# [Artículo]
((

Era la segunda vez que me desplazaba al escenario de un conflicto armado en un medio de transporte eminentemente citadino. Y es que en los años de fuego, la guerra y el taxi eran “parte del paisaje urbano”, como me dijo el periodista y poeta argentino Juan Gelman, enviado del diario Página 12 de Buenos Aires, cuando le comenté las anécdotas.

Durante una de mis visitas a El Salvador, escribí una crónica que reproduzco en el libro sobre la geografía de la guerra.  

Chalatenango –el principal escenario– es una palabra de origen náhuatl. Proviene de “shal”, que significa arena, “at”, agua, y “tenan”, muro. Chalatenango significa “muro de agua y arena”. Suchitoto, otro de los escenarios,  es el “lugar del pájaro flor”. Viene de “shuchit” (flor) y “tutut” (pájaro). Perquín, vocablo lenca, es el “camino de brasas”. El cerro San Vicente o Chichontepec, una montaña de dos picos, tiene también un nombre sugerente: “Cerro de las dos tetas”. Guazapa, el volcán, es la “peña sonora”.

La geografía de la guerra salvadoreña era un poema, pero el conflicto la convirtió en un infierno y ahogó los nombres de sus montañas, valles y cañadas en un baño de sangre.

Ni qué decir de la geografía de Chiapas. Los cerros que rodean a la hermosa ciudad colonial de San Cristóbal de las Casas, tienen nombres sonoros, como Tzontehuitz, Huitepec y Mitzitón. Es una región bañada por ríos y arroyos de cursos poéticos, como “Peje de Oro” y “Ojo de Agua”. 

¿Cómo conciliar tanta poesía con la brutalidad de la guerra? ¿Cómo no escribir una novela en lugar de una crónica periodística? La tentación era grande.

Como escritor y periodista, yo admito muchas influencias, de escritores y periodistas, a quienes he leído desde siempre. 

En el caso de mi libro, reconozco la de John Dos Pasos, el autor de USA, una hermosa trilogía sobre la Gran Depresión americana. En Paralelo 42, 1919 y El Gran dinero, los títulos de la trilogía, Dos Pasos utiliza varios géneros para montar una verdadera sinfonía de la sociedad estadounidense de la época. Utiliza la crónica, la semblanza e incluso la noticia, en una estructura maravillosa. Y, claro, también la ficción, con la historia novelada de los personajes de su obra.

))

(Entradas de datos)
((

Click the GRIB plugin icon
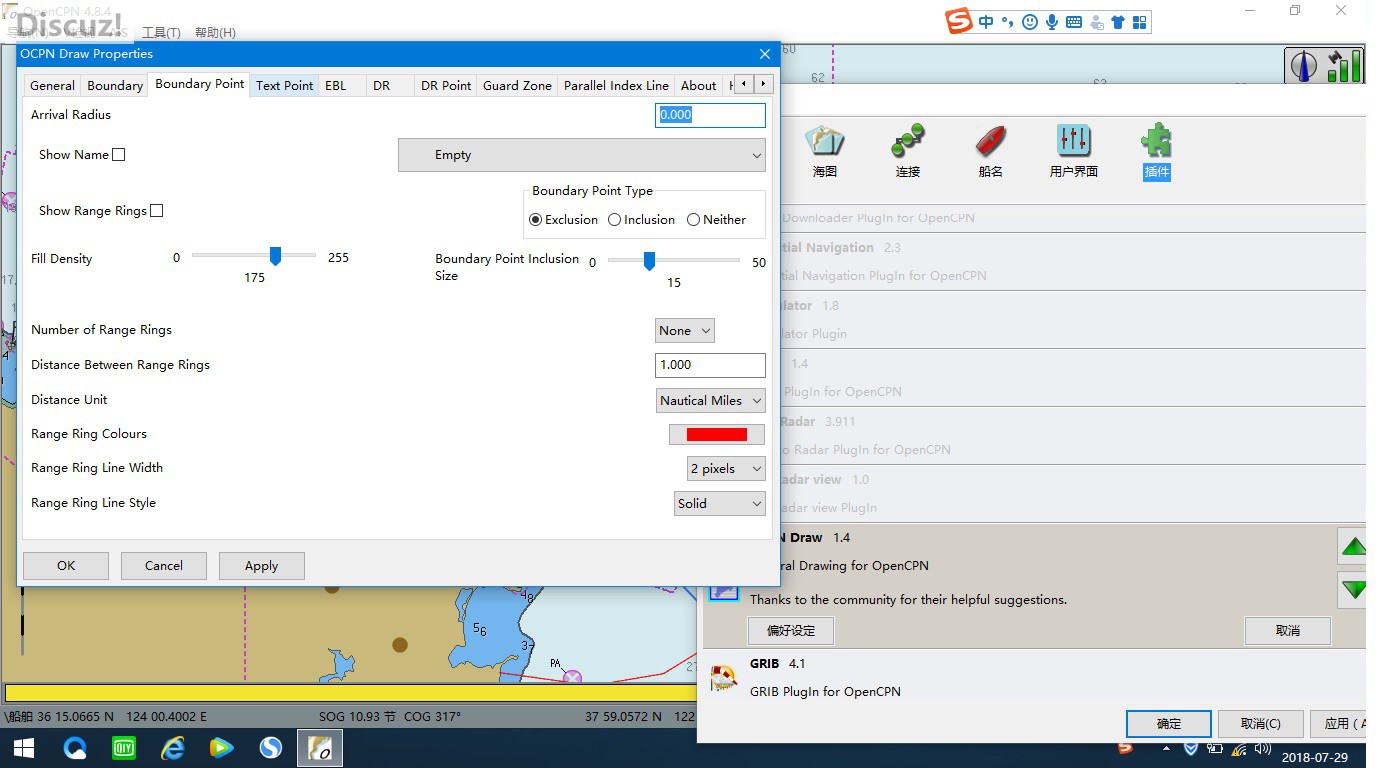The image size is (1378, 768). coord(724,678)
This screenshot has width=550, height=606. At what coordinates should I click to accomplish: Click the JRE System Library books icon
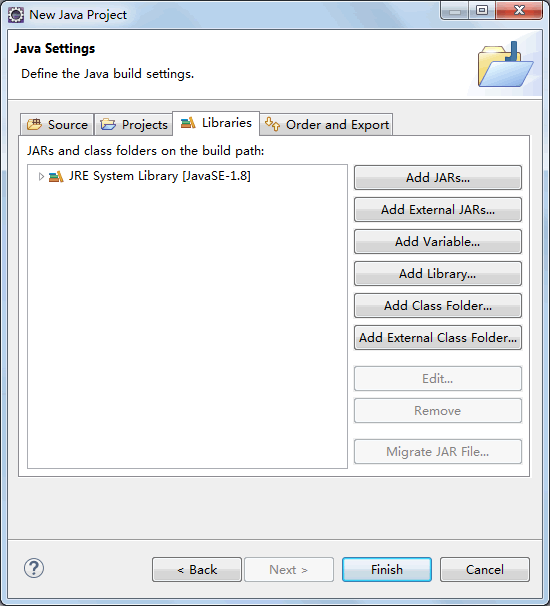(56, 177)
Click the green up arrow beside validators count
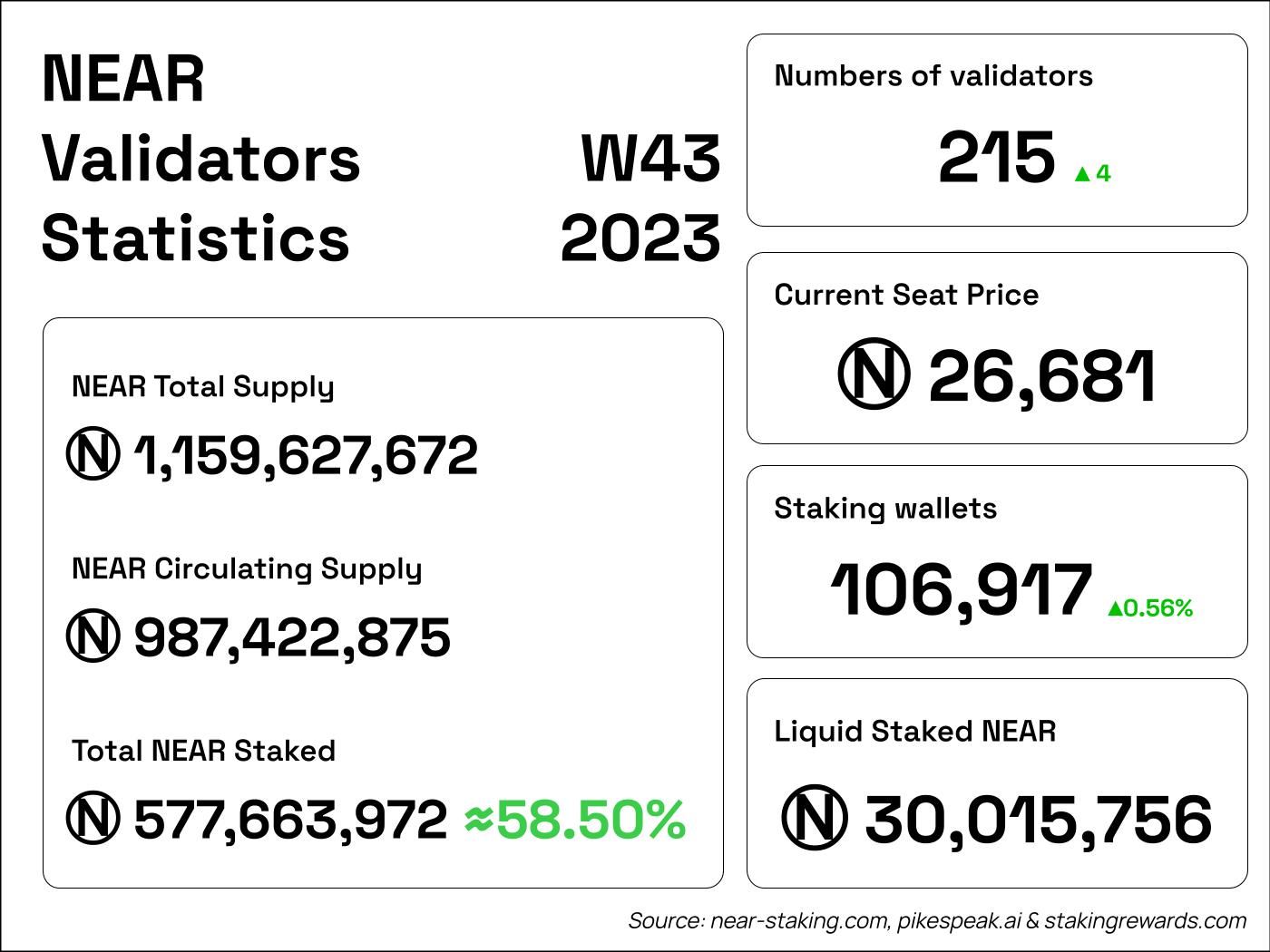 tap(1081, 174)
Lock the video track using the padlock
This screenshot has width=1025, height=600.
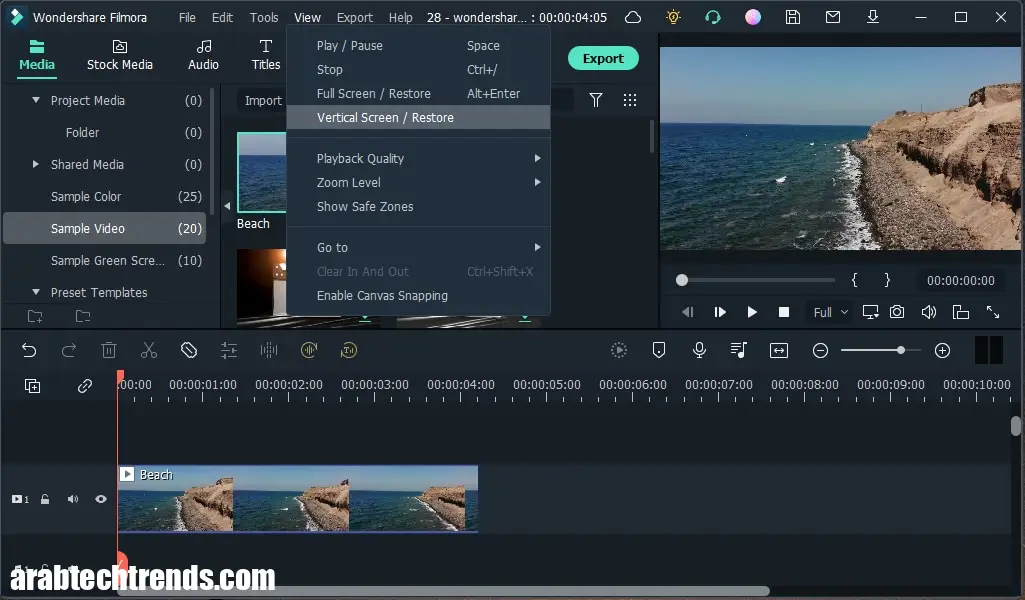pyautogui.click(x=45, y=498)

))

# [Qué se pide]
- A) Reproduzca el pasaje del artículo sobre la geografía de la guerra desde "Durante una de" hasta "baño de sangre.", rebautizando "Chichontepec" como "Chinchontepec".
- B) Escriba la continuación del artículo sobre la geografía de la guerra a partir de su última oración.
Los registros no intervienen en esta tarea.

# [Respuestas del ejercicio]
- A)
Durante una de mis visitas a El Salvador, escribí una crónica que reproduzco en el libro sobre la geografía de la guerra.  

Chalatenango –el principal escenario– es una palabra de origen náhuatl. Proviene de “shal”, que significa arena, “at”, agua, y “tenan”, muro. Chalatenango significa “muro de agua y arena”. Suchitoto, otro de los escenarios,  es el “lugar del pájaro flor”. Viene de “shuchit” (flor) y “tutut” (pájaro). Perquín, vocablo lenca, es el “camino de brasas”. El cerro San Vicente o Chinchontepec, una montaña de dos picos, tiene también un nombre sugerente: “Cerro de las dos tetas”. Guazapa, el volcán, es la “peña sonora”.

La geografía de la guerra salvadoreña era un poema, pero el conflicto la convirtió en un infierno y ahogó los nombres de sus montañas, valles y cañadas en un baño de sangre.

- B)
La estructura de mi libro incluye igualmente crónicas, semblanzas y algunas viñetas, a manera de postales, para describir hechos, escenarios y personajes. Pero, claro, falta la ficción, aunque mis lectores dirán que muchos de mis personajes son producto de la imaginación antes que de la realidad. 

Al comentar mi libro de semblanzas Semejanzas (Plural, 2018), una colega me preguntó por qué todos mis personajes eran positivos. Yo le respondí que no se me daban los negativos. Pero en este libro intenté retratar a los “malos de la película” de la época. Espero haberlo logrado.

Escribí la semblanza del represor con nombre de santo que creó su propio infierno, la del brujo que organizó la banda paramilitar más siniestra que conoció América Latina, la del “malavida” que se jactaba de haber sido el “secretario general” del Plan Cóndor en Bolivia, la del pastor evangélico de la Biblia y la ametralladora que arrasó las comunidades indígenas de Guatemala en nombre de Dios.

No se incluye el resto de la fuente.